It is a mad rush that
perhaps exposed Internal Security minister and PNU presidential aspirant George
Saitoti to calamity two weeks ago. Even as he boarded the ill-fated chopper,
alongside Assistant Minister Orwa Ojode, Saitoti was not the only high-profile
politician at Nairobi’s Wilson Airport.
Others, including Prime
Minister Raila Odinga, were also headed to the countryside for campaigns. With
their diaries full every weekend, Wilson Airport has lately become a busy
dispatch point for presidential aspirants and their campaign teams.
They gather in the morning to fly out to
different corners of the country for campaigns fashioned as funerals, funds
drives or home-coming parties. Yet still other political parties have separate
aspirants campaigning independently for a nomination ticket. This is the case
with the United Republican Party (URP), where Eldoret North MP William Ruto and
his Lugari counterpart, Cyrus Jirongo, are battling it out for the nomination
slot.
Mr Jirongo, who occasionally meets his competitor at Wilson
Airport en route to their separate locations, concedes the campaign is a
laborious and expensive affair. He has lately claimed that Mr Ruto enjoys
funding from State House operatives. The relationship between the two is no
longer rosy.
With a couple of months left to the polls, presidential aspirants
are leaving nothing to chance. What further makes the campaigns intense are
provisions of the new Constitution, which make it hard for one to be eligible
to vie for president, and even harder to be declared president-elect.
Besides obtaining endorsement of 2,000 voters from at least 24 of
47 counties before getting clearance from the electoral body to run for
presidency, one must command an absolute majority of the national vote.
Even more challenging is the requirement that a candidate must
garner 25 per cent of the votes cast in at least 24 counties to be declared
president-elect.

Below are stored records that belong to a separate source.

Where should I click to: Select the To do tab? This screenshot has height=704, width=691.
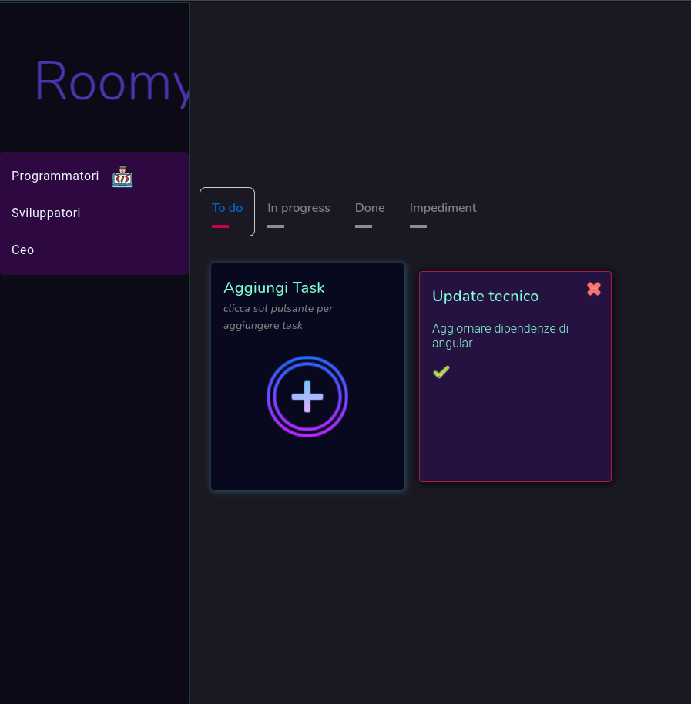226,207
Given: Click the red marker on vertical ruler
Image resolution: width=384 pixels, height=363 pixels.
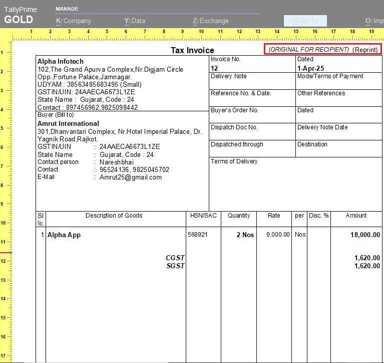Looking at the screenshot, I should coord(6,253).
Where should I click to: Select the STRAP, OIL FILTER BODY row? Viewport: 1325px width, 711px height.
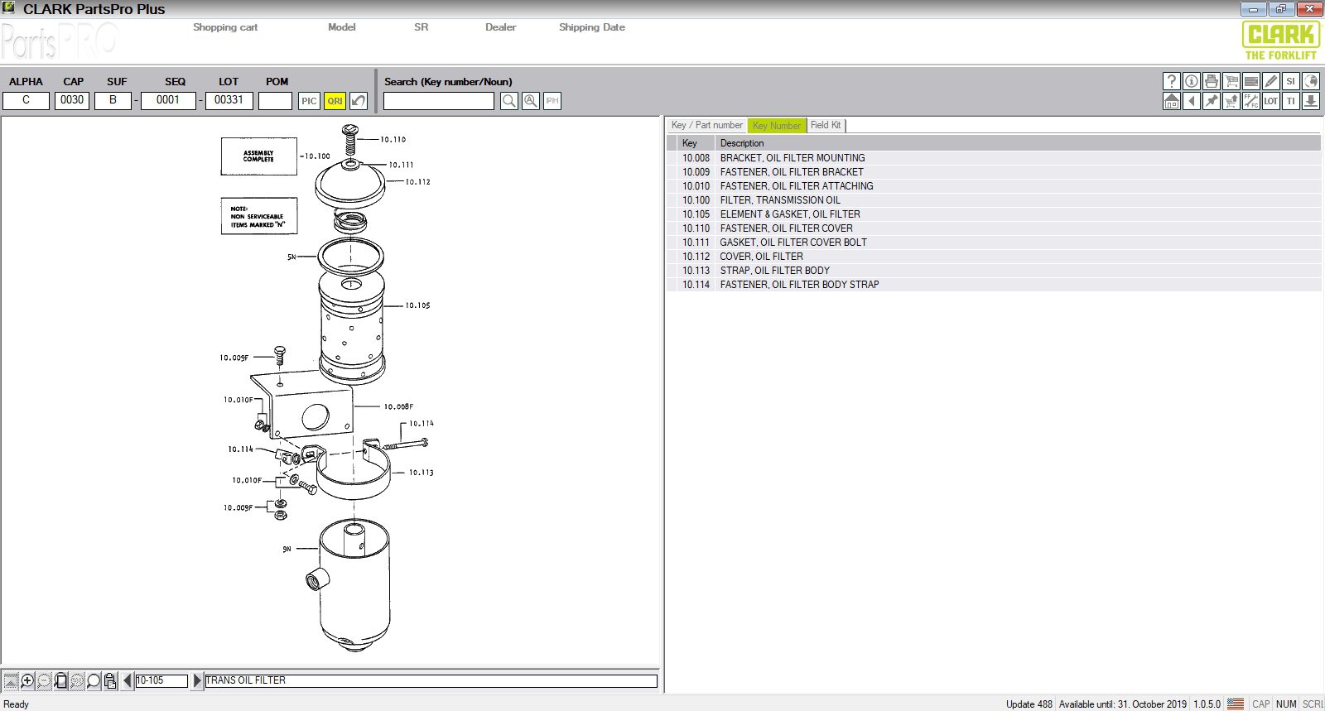tap(774, 271)
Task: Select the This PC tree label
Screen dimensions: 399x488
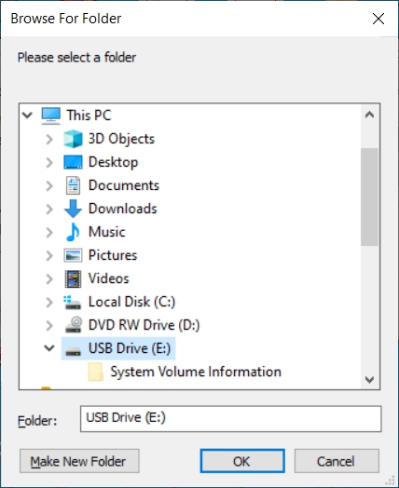Action: (89, 115)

Owing to the high threshold and competition expected in a
crowded field, many have opted for helicopters to traverse the airspace in a
bid to cover the expansive country within the remaining few days. The PM,
Vice-President Kalonzo Musyoka, Deputy Prime Ministers Uhuru Kenyatta and
Musalia Mudavadi, assistant minister Peter Kenneth, and MPs Ruto and Jirongo
all travel by air. Alongside their campaign teams, largely made up of MPs, the
hopefuls fork out millions weekly to hire choppers.
Meanwhile, Mudavadi, who entered the race recently after pulling
out of the Orange party, hopes to combine the chopper tours and whistle
stops. The latter is a campaign style where the candidate makes a series
of brief roadside appearances and speeches to a small number of supporters.
“The DPM is interested in meeting and engaging with the people
directly, hence this strategy. And unlike choppers where one parachutes into a
location for a rally and on to another, whistle stops offer a better
meet-the-people opportunity and in the long-run allow an even bigger area
coverage,” says Mr Kibisu Kabatesi, Mudavadi’s spokesman.
Noting that the country is expansive, Konoin MP Julius Kones, who
has set his eyes on the Governor’s seat in Bomet County, opines that contenders
for the presidency have a huge task ahead.
He says presidential aspirants have little time left to comb all
villages and interact with the country’s 40 million people.